RECORDS:
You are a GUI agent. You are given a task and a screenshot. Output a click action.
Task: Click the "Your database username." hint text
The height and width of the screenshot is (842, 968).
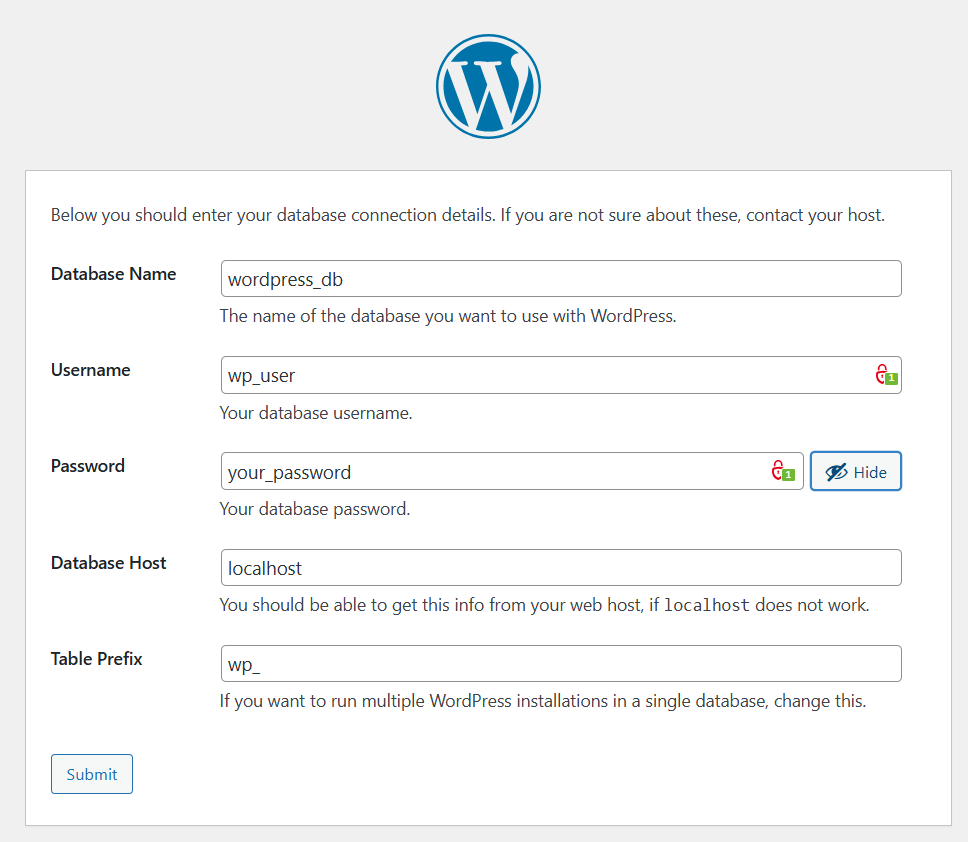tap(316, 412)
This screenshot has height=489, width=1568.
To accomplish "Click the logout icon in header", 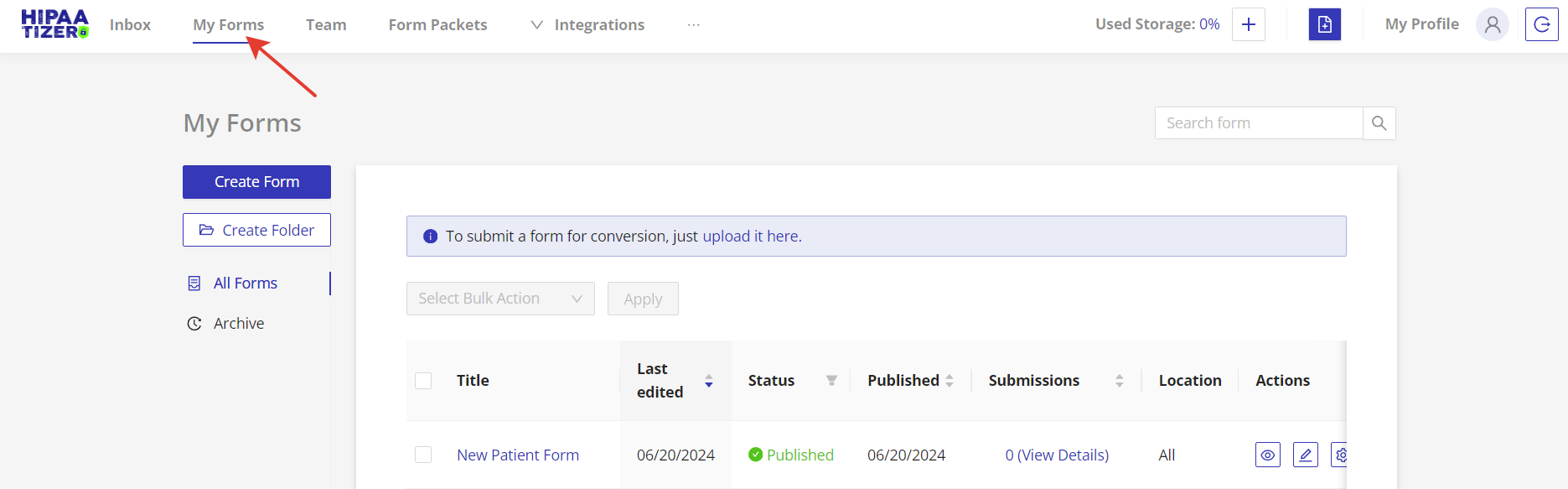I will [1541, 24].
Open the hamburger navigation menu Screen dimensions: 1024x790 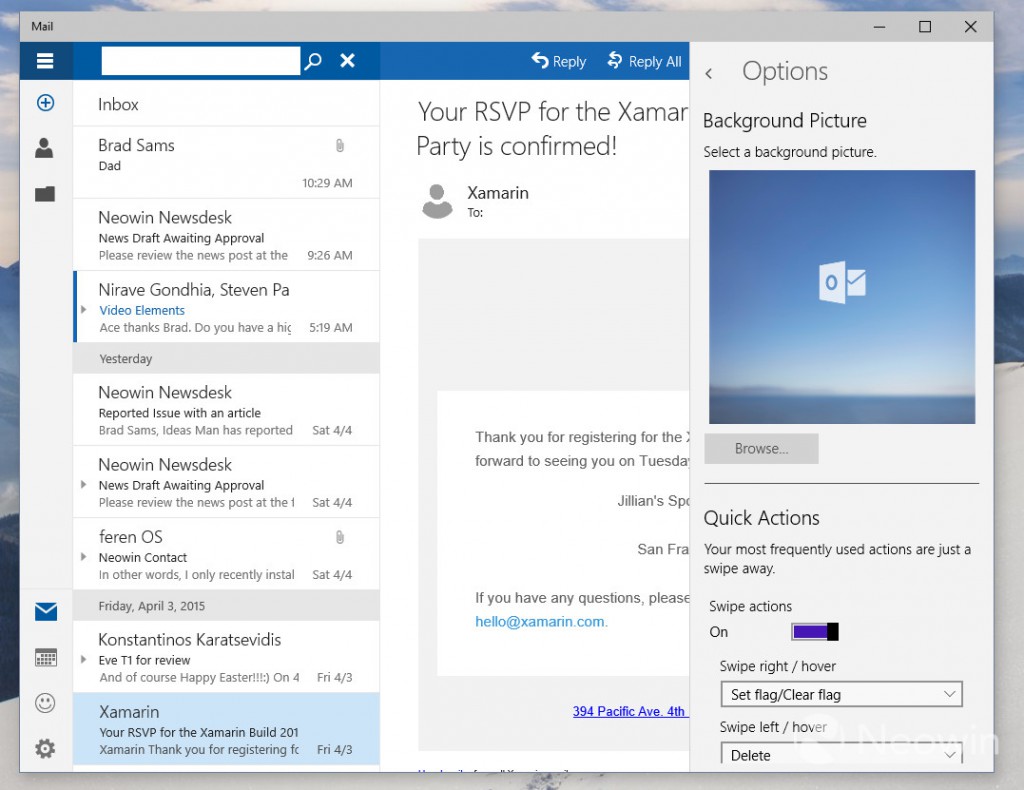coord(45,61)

SHORT PROBLEM: Please gather every line above that contains the string "screenshot" and copy each one in full. Case counts.

SOLUTION:
You are a GUI agent. You are given a task and a screenshot. Output a click action.
The height and width of the screenshot is (842, 968).
This screenshot has height=489, width=1568.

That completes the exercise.